| Problem description |
Starting with the line with "Where should I" in the entries below and going on through the line with "Task: Click map marker 1 at London", output every line exactly and nothing more. No pictures.

####

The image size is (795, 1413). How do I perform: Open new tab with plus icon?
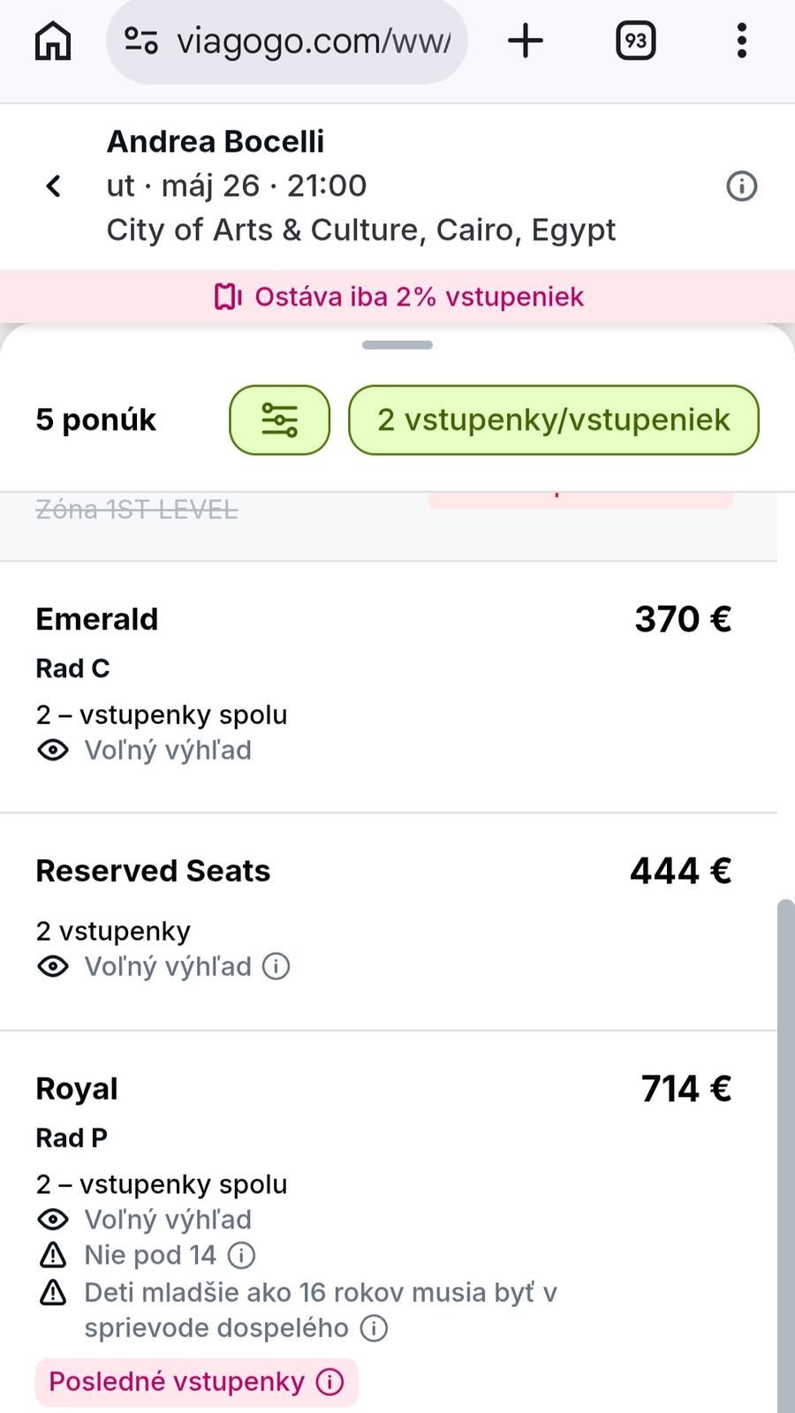coord(526,41)
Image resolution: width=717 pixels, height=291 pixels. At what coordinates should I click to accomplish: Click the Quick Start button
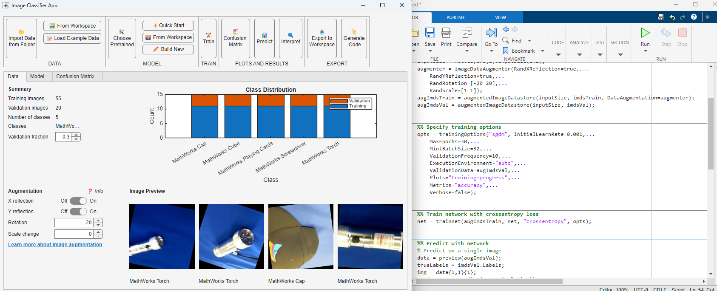point(168,25)
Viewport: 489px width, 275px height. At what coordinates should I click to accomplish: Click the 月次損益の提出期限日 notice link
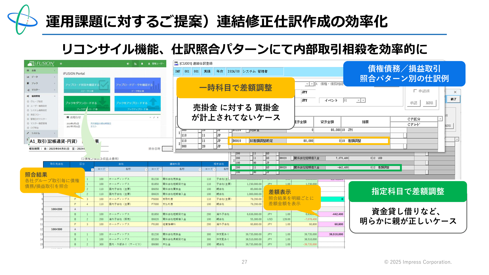(x=101, y=123)
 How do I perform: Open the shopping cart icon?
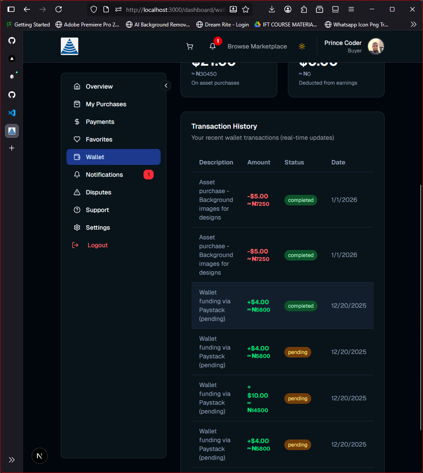pos(190,46)
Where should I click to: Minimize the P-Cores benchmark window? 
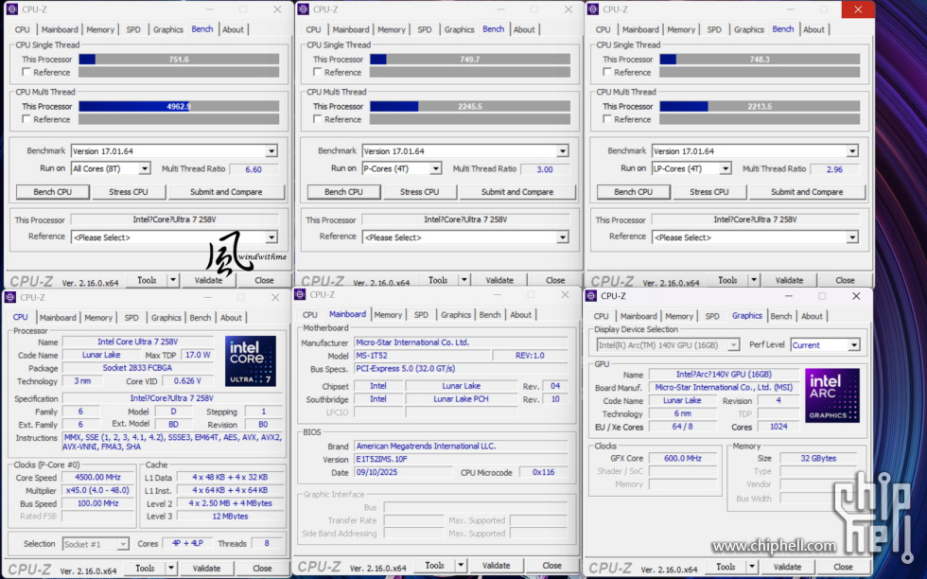pos(504,9)
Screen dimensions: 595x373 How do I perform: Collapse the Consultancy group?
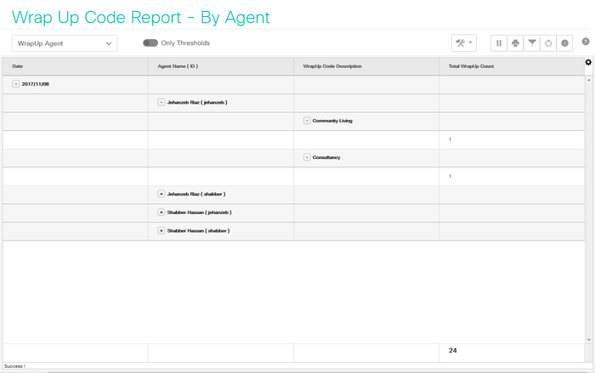pos(307,157)
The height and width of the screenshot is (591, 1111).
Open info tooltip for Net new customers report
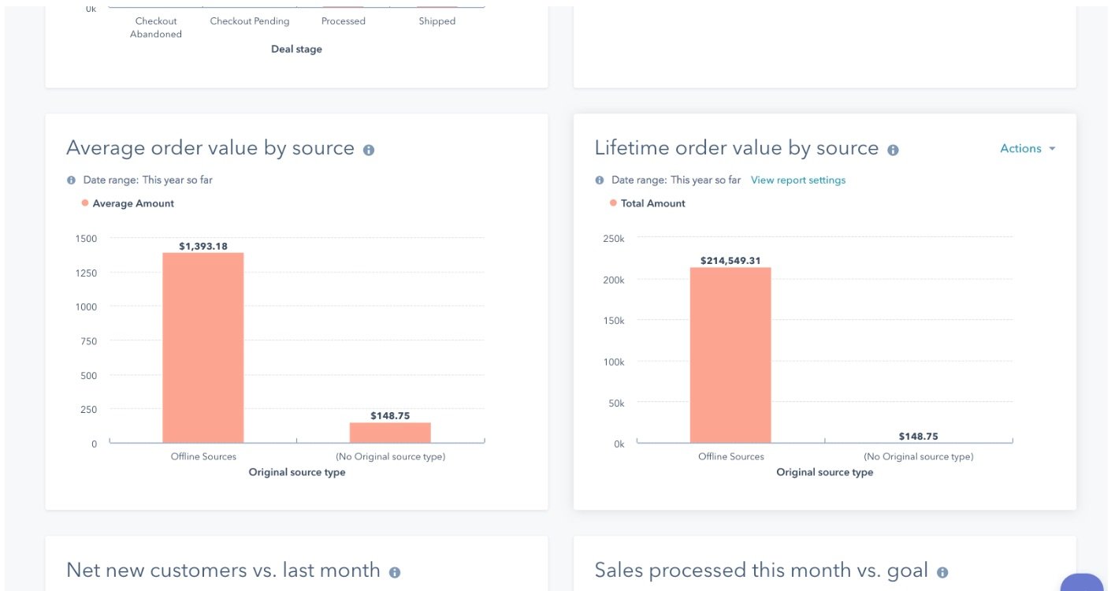point(395,572)
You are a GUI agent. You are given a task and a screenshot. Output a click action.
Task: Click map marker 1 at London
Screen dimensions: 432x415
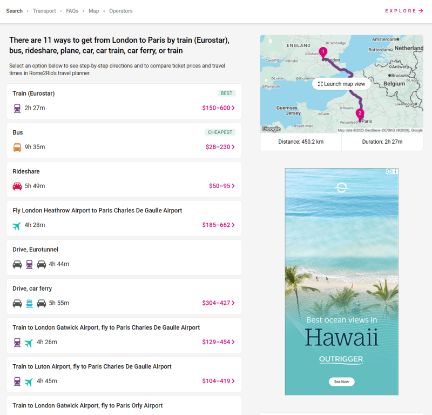pyautogui.click(x=323, y=52)
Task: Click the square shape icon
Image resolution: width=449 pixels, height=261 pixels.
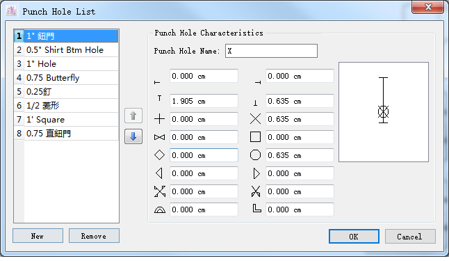Action: [255, 137]
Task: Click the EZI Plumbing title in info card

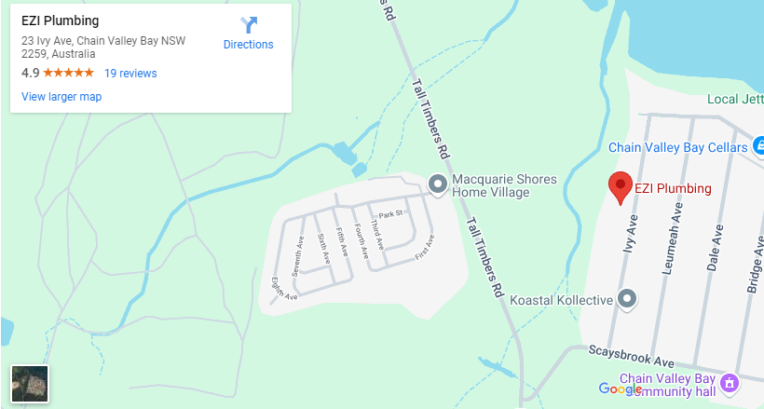Action: tap(60, 20)
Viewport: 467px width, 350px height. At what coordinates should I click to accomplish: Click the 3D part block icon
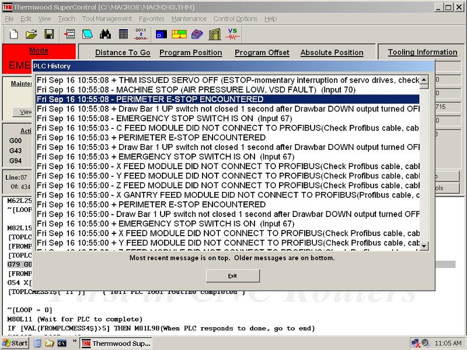tap(197, 34)
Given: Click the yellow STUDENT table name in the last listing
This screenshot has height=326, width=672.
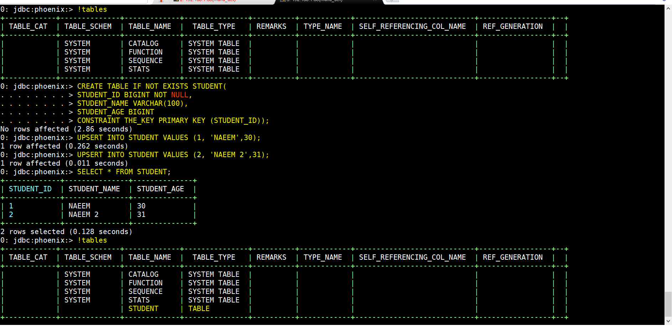Looking at the screenshot, I should tap(143, 309).
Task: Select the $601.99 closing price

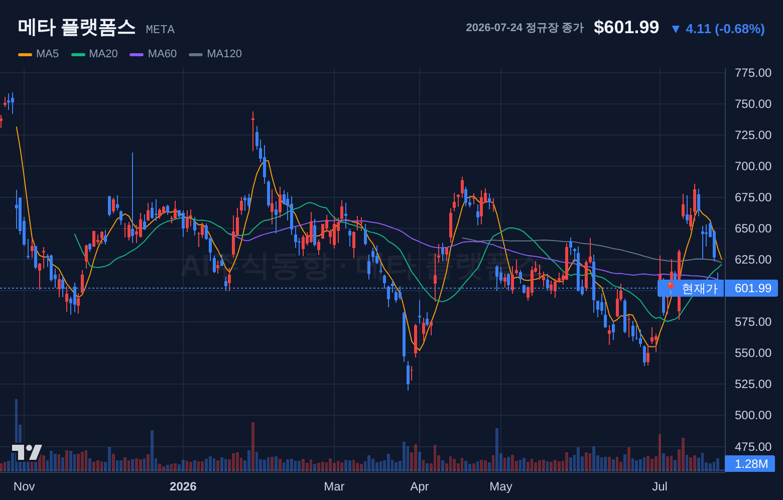Action: tap(626, 27)
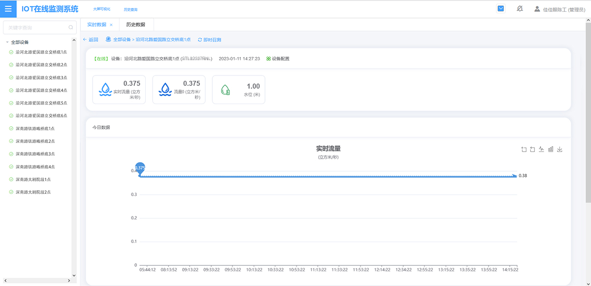Select device 沿河北路爱国路立交桥底2点
The width and height of the screenshot is (591, 286).
click(41, 65)
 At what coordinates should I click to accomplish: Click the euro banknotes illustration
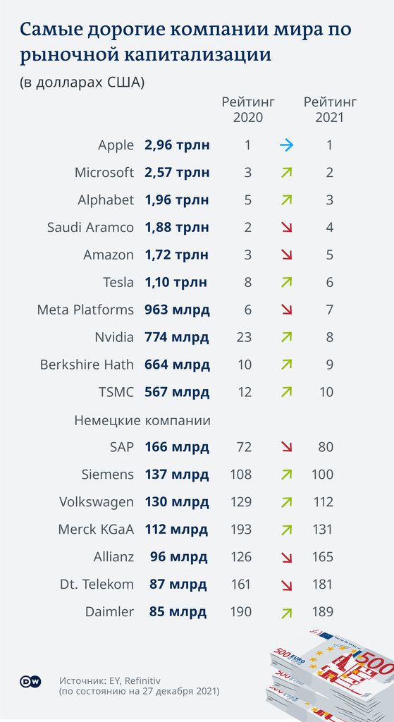[330, 674]
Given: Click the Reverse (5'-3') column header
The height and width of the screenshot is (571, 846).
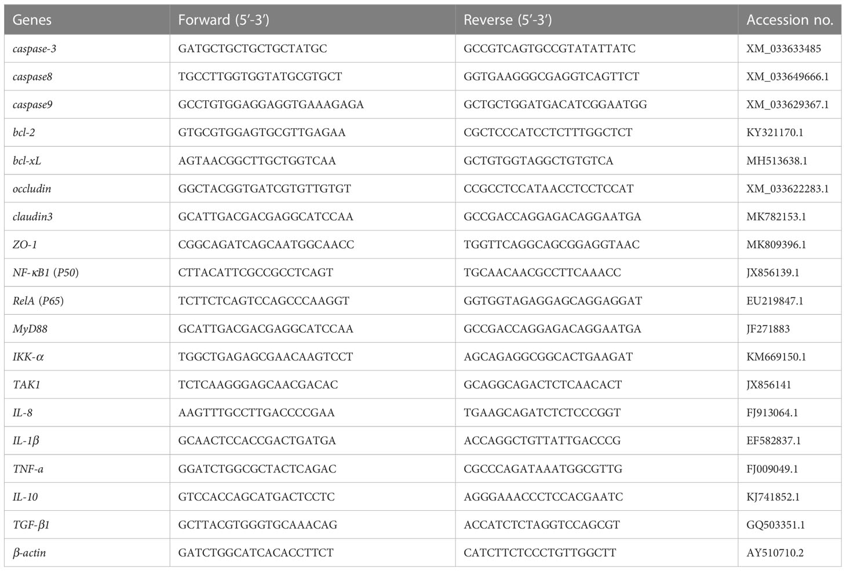Looking at the screenshot, I should pos(508,20).
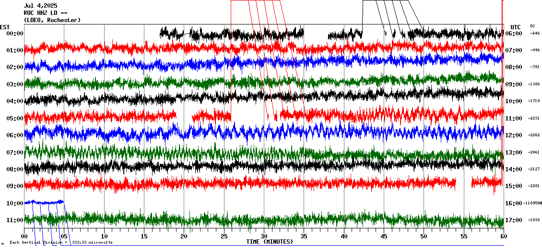Click the vertical division 333.33 microvolts note

tap(61, 242)

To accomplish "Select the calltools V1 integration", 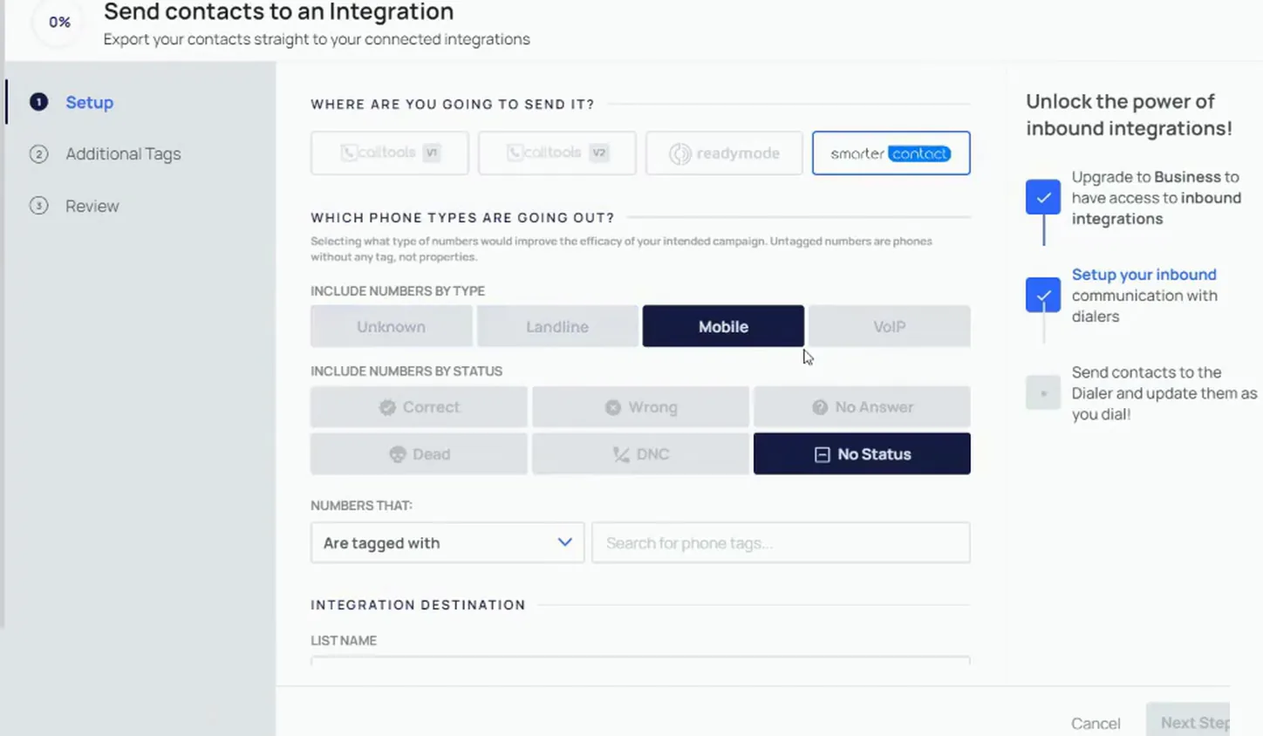I will pos(389,153).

####

| Final answer |
Where should I click to: Minimize the P-Cores benchmark window? 
pos(504,9)
Screen dimensions: 595x373 How do I perform: Collapse the Consultancy group?
pos(307,157)
The height and width of the screenshot is (591, 1111).
Open info tooltip for Net new customers report
point(395,572)
You are a GUI agent. You are given a task and a screenshot. Output a click action.
Task: Click map marker 1 at London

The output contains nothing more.